Reason: Access restricted by the author. A copy can be requested for private research and study by contacting your institution's library service. This copy cannot be republished
Kernel density estimation: advances and applications
thesis
posted on 2017-02-27, 22:15authored byPolak, Julia
The availability of an accurate estimator of conditional densities is very important in part due to the high use and potential use of conditional densities in econometrics. It provides a wide range of properties, such as mean, dispersion, tail behavior and asymmetry in the examined data. Hence it allows the researcher to investigate a wider range of hypotheses than would be the case for the regression model and its many variations. The use of kernel estimation provides a convenient mathematical framework without the need to assume a particular parametric form of the examined data distribution. For the kernel density estimator, the selected bandwidth (the tuner parameter) is the most influential factor on estimator accuracy. Therefore, to increase the utility of the conditional kernel density estimators a variety of appropriate bandwidth selection methods is needed. Moreover, the flexibility of the kernel estimator has great potential in hypothesis testing because it does not require assuming a particular parametric distribution under the null and alternative hypotheses.

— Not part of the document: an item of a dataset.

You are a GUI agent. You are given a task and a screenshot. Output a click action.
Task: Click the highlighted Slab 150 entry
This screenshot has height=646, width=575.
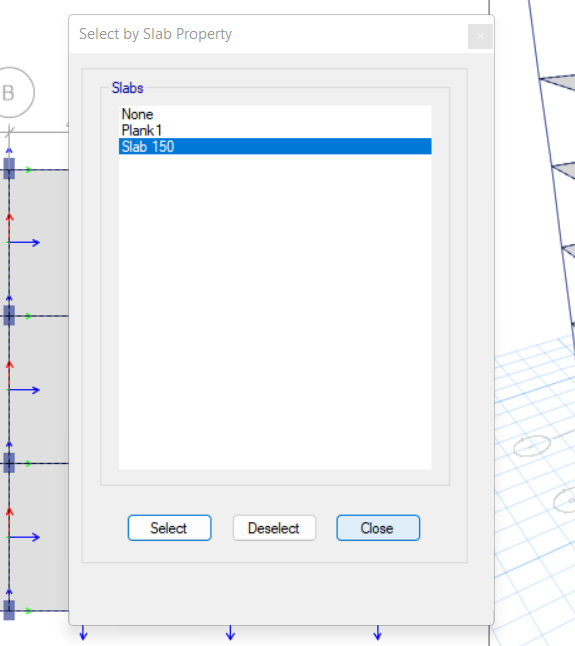coord(275,146)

The purpose of this thesis is to suggest two new bandwidth selection methods for the conditional density estimator, targeted at two different types of users. Another goal is to develop a model clarification procedure that is versatile enough to be applicable to test different types of models and different types of changes. Finally, we aim to broaden the model clarification procedure to examining functional models.
The first contribution of this thesis is the suggested implementation of the Markov chain Monte Carlo (MCMC) estimation algorithm for optimal bandwidth selection (Zhang,King & Hyndman 2006) for the conditional density estimator. In addition, we propose a generalization to the Kullback-Leibler information and to the mean squared error criterion and apply them to assessing the accuracy of conditional density estimators. We conduct a comparison of the various conditional density estimators based on several bandwidth selection methods. Our numerical study shows that when the data has two modes or there is a correlation among the conditional covariates, the least square cross-validation for direct conditional density estimation (Hall, Racine & Li 2004) appears to be the preferred method. This, however, comes at very high computational cost, particularly for large data sets. The MCMC approach provides a density estimator that is much faster and only slightly less accurate, which makes it preferable in these situations. When the data is distributed with only one mode, the conditional normal reference rule bandwidth selection method (Bashtannyk & Hyndman 2001, Hyndman, Bashtannyk & Grunwald 1996) leads to the most accurate conditional density estimator and enjoys a low computational cost. The other examined bandwidth selection methods include the normal reference rule (Scott 1992), the plug-in bandwidth selector (Duong & Hazelton 2003) and the smooth cross-validation selector (Duong & Hazelton 2005a).
In order to simplify the application of the conditional density kernel estimator, we derive a reference rule for bandwidth selection. In contrast to the usual simple assumption of normally or uniformly distributed data, we assume that the distribution of y given x and the distribution of x are both skew t (with includes the normal, the skew normal and the Student's t distributions as special cases). Moreover, we allow distribution parameters to change as linear functions of the conditional x values. This flexible framework allows us to capture the variations in the skewness and in the kurtosis of the conditional density, as well as the change in its location and scale, as functions of the conditioning variables. We illustrate the improvement in the conditional density estimator accuracy when we choose the bandwidths under the skew t distribution assumption instead of the normality assumption(Bashtannyk & Hyndman 2001, Hyndman et al. 1996) on simulated data.
The next contribution of this work is the development of a method for the analysis of the model in use, and the examination of whether or not the model's predictive ability is still good enough. The proposed prediction capability testing procedure is based on a nonparametric density estimation of potential realizations from the examined model. An important property of this procedure is that it can provide guidance after a relatively low number of new realizations. The procedure's ability to recognize a change in the `reality' is demonstrated through AR(1) and linear models. We find that the procedure has correct empirical size and high power to recognize the changes in the data generating process after 10 to 15 new observations, depending on the type and the extent of the change.
Finally, we propose a pattern characteristics testing procedure for validating the predictive abilities of a functional model. With the growing interest in functional data analysis in the last several decades and with the expansion of the functional modeling to a diverse range of scientific disciplines, a procedure that clarifies the validity of the functional model is a vital tool. Our approach involves generation of many potential paths from the examined model and summarizing their characterizing dynamics using a density of the scores resulting from a functional principal component decomposition. Two sets of simulation experiments are presented to illustrate the size and power of the procedure. An example, testing the fertility rates forecasting method suggested by Hyndman & Ullah (2007), shows the application of the procedure to Australian fertility rates in years 1921 - 2002.